The Rev. Jimmy Abbott
Fourteenth Sunday after Pentecost
August 26, 2018
It just wasn’t worth it anymore. The relationship had gone bad. Yes, we had our good times and our memories. We had our moments together. We had our rituals, when we really got to spend time with each other. Until, it just wasn’t working anymore. The relationship was costing too much money, too much stress, there was no joy in it anymore. So, I did it. I ended it. I called the cable company to cancel my cable tv package.
It really did feel like a breakup. The person on the phone, they acted like they were hurt. “Was it something I said?” Me, the cold hearted budget cutter than I am, just said, “no, I just don’t think it’s worth it anymore.” “But, but, but…how are you going to watch TV? Sports? The news? What are you going to do with yourself?” Something like this conversation is happening all across the country. “Well, we have Netflix. That works for us.” “You mean, you mean, you want to start seeing someone else?”
And then, once you do cancel cable, they start calling you in about a month. “Let’s get back together! Don’t leave me!” They are desperate. They manipulate you, coerce you, shame you into staying. It’s an awful, awful feeling and it happens more than with just cable tv. You so desperately want to break free but you’re just being squeezed. You just can’t walk away.
● ● ● ● ●
• _SET PROBLEM_
Could you retype the sermon word for word, everything from "And then, once" down to "can’t walk away."? The data after this come from an unrelated source.

• _RECORDED INFORMATION_
● ● ● ● ●
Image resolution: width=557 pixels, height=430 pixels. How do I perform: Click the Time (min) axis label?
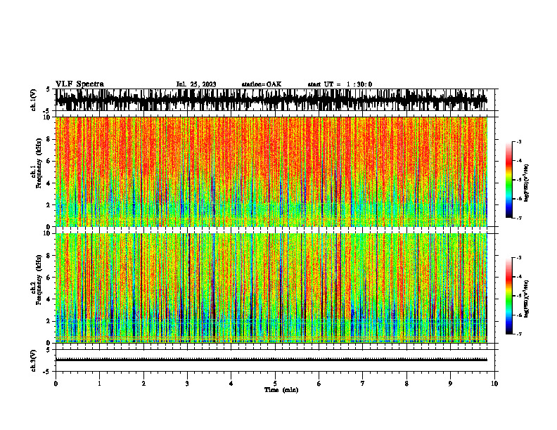point(281,390)
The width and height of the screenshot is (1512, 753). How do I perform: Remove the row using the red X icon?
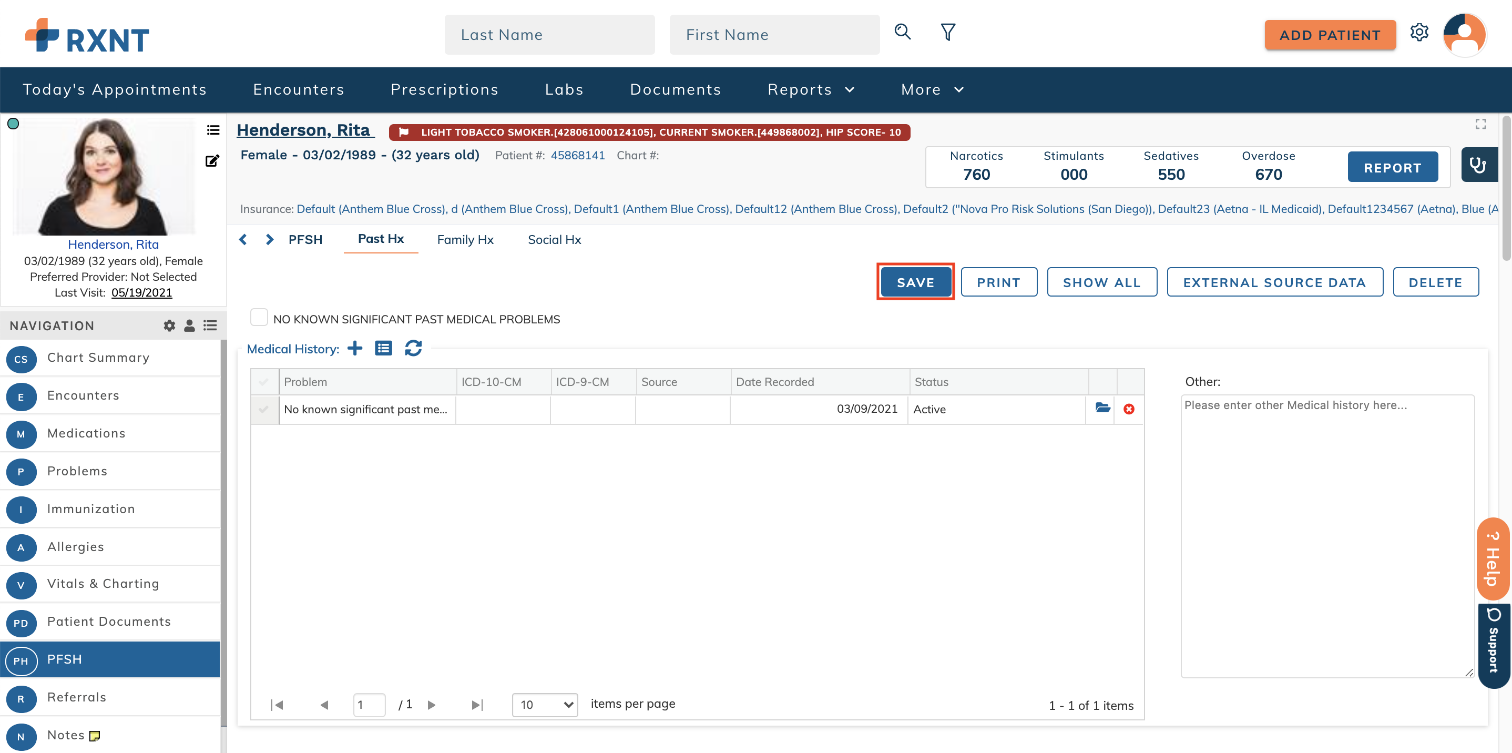(1129, 409)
● ● ● ● ●
• _ANSWER BELOW_
And then, once you do cancel cable, they start calling you in about a month. “Let’s get back together! Don’t leave me!” They are desperate. They manipulate you, coerce you, shame you into staying. It’s an awful, awful feeling and it happens more than with just cable tv. You so desperately want to break free but you’re just being squeezed. You just can’t walk away.